> [ASSIGNMENT]:
Print the lines that run from the line with "Datenschutzrichtlinie (412, 63)" to the line with "Dunlop ScootSmart 2", keeping both end lines, exactly as they appear in the entries below, and nothing else.

[Stored items]
_ _ _ _ _ _ _

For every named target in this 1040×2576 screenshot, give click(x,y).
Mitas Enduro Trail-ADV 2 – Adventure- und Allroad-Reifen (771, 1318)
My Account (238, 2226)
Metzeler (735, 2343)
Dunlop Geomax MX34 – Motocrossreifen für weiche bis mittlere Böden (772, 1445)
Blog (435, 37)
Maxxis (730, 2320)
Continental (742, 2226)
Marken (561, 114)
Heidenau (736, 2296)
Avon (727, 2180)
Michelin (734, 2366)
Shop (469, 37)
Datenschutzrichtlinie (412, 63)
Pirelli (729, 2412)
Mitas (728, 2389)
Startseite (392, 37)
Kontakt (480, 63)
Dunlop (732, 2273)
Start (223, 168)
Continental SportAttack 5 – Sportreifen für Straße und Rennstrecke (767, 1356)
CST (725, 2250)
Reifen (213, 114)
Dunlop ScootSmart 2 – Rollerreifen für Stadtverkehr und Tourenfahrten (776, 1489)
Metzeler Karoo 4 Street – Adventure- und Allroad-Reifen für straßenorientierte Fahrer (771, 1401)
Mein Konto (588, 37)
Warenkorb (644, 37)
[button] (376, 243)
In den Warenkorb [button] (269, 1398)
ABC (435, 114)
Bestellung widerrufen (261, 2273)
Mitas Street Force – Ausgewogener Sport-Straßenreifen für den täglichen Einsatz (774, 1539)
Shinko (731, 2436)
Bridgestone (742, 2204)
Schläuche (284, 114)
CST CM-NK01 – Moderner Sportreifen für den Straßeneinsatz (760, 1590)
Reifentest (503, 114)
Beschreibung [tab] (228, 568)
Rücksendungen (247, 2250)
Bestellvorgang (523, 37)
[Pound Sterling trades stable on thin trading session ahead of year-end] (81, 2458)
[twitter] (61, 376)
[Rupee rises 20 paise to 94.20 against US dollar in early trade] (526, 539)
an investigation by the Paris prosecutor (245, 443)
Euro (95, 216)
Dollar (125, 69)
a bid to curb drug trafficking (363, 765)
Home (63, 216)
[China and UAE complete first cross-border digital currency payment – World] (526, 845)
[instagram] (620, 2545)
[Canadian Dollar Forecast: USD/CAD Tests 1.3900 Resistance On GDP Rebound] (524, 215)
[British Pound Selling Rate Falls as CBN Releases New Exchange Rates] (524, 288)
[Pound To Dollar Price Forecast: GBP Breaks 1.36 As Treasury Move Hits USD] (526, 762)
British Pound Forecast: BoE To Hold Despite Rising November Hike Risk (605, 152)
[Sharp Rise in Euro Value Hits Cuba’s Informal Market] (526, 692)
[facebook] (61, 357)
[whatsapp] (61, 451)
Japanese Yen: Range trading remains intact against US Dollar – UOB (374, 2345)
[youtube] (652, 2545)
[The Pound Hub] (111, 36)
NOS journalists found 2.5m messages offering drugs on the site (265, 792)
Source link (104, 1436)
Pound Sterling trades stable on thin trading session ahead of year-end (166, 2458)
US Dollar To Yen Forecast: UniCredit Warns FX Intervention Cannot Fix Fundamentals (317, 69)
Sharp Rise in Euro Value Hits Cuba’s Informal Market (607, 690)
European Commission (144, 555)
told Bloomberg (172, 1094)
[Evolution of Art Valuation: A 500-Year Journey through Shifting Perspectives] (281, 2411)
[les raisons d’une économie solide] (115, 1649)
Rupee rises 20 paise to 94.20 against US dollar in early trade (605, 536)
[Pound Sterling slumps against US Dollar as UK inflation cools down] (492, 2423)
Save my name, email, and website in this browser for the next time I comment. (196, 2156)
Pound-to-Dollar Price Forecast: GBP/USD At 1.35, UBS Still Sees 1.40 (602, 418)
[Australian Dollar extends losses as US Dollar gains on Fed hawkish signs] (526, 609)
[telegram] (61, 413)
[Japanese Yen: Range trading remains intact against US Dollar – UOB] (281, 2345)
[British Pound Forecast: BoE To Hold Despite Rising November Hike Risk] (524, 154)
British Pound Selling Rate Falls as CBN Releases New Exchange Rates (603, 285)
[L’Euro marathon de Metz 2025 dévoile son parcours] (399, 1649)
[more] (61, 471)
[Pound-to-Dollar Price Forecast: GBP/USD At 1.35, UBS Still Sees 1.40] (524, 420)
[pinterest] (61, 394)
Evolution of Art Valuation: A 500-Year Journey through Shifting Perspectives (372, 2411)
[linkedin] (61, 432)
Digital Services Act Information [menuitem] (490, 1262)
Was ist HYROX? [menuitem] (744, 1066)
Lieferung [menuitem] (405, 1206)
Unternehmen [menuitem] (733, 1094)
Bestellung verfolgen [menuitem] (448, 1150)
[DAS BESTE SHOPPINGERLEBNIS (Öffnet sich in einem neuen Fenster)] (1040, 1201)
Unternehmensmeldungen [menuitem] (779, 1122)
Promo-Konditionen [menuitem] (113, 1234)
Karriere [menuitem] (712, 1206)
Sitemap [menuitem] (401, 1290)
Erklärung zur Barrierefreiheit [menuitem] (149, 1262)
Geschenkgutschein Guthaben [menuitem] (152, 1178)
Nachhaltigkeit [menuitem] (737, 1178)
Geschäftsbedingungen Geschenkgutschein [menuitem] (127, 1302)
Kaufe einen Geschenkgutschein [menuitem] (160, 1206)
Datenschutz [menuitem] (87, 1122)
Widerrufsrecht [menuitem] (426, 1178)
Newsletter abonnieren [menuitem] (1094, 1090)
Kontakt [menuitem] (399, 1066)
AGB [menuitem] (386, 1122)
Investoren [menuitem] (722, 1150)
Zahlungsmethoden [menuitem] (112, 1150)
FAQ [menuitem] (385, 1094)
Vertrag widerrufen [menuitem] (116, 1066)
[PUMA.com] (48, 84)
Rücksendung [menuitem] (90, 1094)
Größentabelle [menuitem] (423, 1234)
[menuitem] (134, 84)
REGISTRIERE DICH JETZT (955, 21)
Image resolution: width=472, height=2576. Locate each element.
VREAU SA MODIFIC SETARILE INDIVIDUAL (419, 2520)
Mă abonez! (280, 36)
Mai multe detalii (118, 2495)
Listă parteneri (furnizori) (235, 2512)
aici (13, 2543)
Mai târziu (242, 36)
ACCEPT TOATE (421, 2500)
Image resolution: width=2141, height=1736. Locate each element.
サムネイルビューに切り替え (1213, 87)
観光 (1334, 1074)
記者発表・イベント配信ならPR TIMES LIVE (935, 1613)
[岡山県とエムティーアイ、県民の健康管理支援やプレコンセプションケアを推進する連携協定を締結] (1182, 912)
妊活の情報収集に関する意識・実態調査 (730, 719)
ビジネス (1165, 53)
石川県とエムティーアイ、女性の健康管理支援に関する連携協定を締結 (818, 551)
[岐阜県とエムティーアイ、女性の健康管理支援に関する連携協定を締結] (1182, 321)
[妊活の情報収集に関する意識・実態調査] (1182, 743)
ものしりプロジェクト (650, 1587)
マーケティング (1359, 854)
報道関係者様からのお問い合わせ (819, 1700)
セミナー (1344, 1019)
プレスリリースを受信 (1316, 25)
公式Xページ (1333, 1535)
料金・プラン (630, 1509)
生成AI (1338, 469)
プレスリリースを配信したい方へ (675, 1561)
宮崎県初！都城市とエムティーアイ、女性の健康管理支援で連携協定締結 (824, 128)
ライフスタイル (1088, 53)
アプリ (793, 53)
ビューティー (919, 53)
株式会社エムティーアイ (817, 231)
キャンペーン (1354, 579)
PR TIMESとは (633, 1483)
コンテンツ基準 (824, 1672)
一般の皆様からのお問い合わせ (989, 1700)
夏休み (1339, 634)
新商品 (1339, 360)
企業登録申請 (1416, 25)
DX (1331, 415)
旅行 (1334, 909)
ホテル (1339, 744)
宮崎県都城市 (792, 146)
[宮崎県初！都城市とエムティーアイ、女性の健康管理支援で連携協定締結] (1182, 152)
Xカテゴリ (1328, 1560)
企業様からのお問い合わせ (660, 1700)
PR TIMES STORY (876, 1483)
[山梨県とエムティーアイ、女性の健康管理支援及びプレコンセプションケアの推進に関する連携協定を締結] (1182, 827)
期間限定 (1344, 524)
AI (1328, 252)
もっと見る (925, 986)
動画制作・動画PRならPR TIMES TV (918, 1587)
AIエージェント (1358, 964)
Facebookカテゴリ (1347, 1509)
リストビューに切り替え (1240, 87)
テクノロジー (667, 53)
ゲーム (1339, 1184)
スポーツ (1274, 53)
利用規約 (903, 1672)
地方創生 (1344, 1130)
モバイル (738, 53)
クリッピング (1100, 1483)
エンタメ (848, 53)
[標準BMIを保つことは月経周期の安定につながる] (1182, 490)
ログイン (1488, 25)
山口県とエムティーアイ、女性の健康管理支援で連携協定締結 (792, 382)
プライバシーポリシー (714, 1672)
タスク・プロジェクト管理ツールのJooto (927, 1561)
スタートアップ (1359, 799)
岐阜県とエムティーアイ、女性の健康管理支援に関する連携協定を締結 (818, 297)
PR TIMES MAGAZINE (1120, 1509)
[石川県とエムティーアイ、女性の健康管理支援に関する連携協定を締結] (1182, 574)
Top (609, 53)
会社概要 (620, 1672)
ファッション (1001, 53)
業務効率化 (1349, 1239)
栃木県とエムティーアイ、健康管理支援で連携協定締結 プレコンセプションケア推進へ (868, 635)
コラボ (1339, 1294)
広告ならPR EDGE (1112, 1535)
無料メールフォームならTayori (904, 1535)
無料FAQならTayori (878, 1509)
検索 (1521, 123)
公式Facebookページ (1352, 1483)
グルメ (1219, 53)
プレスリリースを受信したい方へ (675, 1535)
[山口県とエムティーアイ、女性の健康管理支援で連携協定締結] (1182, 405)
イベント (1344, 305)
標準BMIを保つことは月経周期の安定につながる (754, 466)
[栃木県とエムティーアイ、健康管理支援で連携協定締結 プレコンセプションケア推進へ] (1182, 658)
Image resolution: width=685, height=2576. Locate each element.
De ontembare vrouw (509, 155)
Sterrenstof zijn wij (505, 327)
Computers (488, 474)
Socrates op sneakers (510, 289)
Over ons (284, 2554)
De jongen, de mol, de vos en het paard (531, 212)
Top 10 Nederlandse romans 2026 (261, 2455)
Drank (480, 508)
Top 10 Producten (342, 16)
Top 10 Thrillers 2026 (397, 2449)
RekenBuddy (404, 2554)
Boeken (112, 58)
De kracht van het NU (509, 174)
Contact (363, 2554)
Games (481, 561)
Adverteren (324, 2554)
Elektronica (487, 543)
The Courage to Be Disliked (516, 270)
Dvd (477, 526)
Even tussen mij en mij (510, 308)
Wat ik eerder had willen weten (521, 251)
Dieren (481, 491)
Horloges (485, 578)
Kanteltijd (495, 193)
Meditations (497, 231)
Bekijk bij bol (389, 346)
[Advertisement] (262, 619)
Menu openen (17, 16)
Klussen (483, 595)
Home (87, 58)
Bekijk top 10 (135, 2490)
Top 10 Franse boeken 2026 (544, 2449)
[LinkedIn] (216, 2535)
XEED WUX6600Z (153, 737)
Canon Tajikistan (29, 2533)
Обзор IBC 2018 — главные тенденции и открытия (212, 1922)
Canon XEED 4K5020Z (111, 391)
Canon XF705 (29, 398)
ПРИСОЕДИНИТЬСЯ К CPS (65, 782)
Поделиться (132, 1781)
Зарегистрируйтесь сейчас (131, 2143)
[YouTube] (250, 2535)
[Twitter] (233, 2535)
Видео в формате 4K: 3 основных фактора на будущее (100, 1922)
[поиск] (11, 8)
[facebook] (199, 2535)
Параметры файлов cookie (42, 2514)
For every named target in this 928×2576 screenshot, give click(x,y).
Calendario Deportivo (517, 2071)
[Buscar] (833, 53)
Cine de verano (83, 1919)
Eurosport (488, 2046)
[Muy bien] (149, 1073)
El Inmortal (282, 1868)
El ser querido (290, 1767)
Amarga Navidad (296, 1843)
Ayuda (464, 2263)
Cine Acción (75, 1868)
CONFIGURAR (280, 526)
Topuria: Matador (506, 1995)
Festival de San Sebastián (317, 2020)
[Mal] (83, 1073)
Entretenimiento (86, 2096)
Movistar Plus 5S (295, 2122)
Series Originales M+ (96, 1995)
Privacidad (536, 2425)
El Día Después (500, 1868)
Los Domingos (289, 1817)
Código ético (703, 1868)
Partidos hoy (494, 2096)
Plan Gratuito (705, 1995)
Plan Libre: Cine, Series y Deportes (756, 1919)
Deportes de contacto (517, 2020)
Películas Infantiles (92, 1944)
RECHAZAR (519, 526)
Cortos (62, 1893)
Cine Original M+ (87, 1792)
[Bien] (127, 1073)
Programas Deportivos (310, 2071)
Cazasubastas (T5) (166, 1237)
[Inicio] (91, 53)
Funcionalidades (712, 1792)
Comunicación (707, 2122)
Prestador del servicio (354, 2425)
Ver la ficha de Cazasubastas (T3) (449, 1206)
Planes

_ _ _ _ _ _ _

> [RESULT OF THE TASK]:
Datenschutzrichtlinie (412, 63)
Pirelli (729, 2412)
Mitas (728, 2389)
Startseite (392, 37)
Kontakt (480, 63)
Dunlop (732, 2273)
Start (223, 168)
Continental SportAttack 5 – Sportreifen für Straße und Rennstrecke (767, 1356)
CST (725, 2250)
Reifen (213, 114)
Dunlop ScootSmart 2 – Rollerreifen für Stadtverkehr und Tourenfahrten (776, 1489)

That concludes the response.